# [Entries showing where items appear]
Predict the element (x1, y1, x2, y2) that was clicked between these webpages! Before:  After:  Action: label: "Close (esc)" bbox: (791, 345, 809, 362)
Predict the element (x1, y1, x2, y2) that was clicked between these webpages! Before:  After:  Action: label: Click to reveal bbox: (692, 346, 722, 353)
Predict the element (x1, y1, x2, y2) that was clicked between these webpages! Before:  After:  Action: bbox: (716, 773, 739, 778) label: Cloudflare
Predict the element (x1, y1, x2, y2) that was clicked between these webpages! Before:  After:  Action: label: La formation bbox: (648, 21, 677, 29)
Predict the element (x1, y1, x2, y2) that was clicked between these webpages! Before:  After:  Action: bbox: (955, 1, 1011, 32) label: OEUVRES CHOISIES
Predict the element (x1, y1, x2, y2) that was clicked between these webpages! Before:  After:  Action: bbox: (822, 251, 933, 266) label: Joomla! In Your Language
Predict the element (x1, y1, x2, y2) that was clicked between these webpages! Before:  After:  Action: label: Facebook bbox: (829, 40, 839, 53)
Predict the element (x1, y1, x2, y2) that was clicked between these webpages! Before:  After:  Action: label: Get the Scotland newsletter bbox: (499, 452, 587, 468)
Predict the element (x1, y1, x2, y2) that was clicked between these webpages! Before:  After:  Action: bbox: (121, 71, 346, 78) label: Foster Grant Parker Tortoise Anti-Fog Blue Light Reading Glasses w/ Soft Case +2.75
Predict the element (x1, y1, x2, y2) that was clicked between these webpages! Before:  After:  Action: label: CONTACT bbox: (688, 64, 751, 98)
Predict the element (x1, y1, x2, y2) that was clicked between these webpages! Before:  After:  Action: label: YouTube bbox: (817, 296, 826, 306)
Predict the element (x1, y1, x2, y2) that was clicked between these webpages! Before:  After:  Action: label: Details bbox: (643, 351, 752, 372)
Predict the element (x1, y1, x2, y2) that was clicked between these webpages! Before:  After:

# [Task details]
Copy the material above word for word, from the first line to the last.

# [Correct output]
Predict the element (x1, y1, x2, y2) that was clicked between these webpages! Before:  After:  Action: label: "Close (esc)" bbox: (791, 345, 809, 362)
Predict the element (x1, y1, x2, y2) that was clicked between these webpages! Before:  After:  Action: label: Click to reveal bbox: (692, 346, 722, 353)
Predict the element (x1, y1, x2, y2) that was clicked between these webpages! Before:  After:  Action: bbox: (716, 773, 739, 778) label: Cloudflare
Predict the element (x1, y1, x2, y2) that was clicked between these webpages! Before:  After:  Action: label: La formation bbox: (648, 21, 677, 29)
Predict the element (x1, y1, x2, y2) that was clicked between these webpages! Before:  After:  Action: bbox: (955, 1, 1011, 32) label: OEUVRES CHOISIES
Predict the element (x1, y1, x2, y2) that was clicked between these webpages! Before:  After:  Action: bbox: (822, 251, 933, 266) label: Joomla! In Your Language
Predict the element (x1, y1, x2, y2) that was clicked between these webpages! Before:  After:  Action: label: Facebook bbox: (829, 40, 839, 53)
Predict the element (x1, y1, x2, y2) that was clicked between these webpages! Before:  After:  Action: label: Get the Scotland newsletter bbox: (499, 452, 587, 468)
Predict the element (x1, y1, x2, y2) that was clicked between these webpages! Before:  After:  Action: bbox: (121, 71, 346, 78) label: Foster Grant Parker Tortoise Anti-Fog Blue Light Reading Glasses w/ Soft Case +2.75
Predict the element (x1, y1, x2, y2) that was clicked between these webpages! Before:  After:  Action: label: CONTACT bbox: (688, 64, 751, 98)
Predict the element (x1, y1, x2, y2) that was clicked between these webpages! Before:  After:  Action: label: YouTube bbox: (817, 296, 826, 306)
Predict the element (x1, y1, x2, y2) that was clicked between these webpages! Before:  After:  Action: label: Details bbox: (643, 351, 752, 372)
Predict the element (x1, y1, x2, y2) that was clicked between these webpages! Before:  After:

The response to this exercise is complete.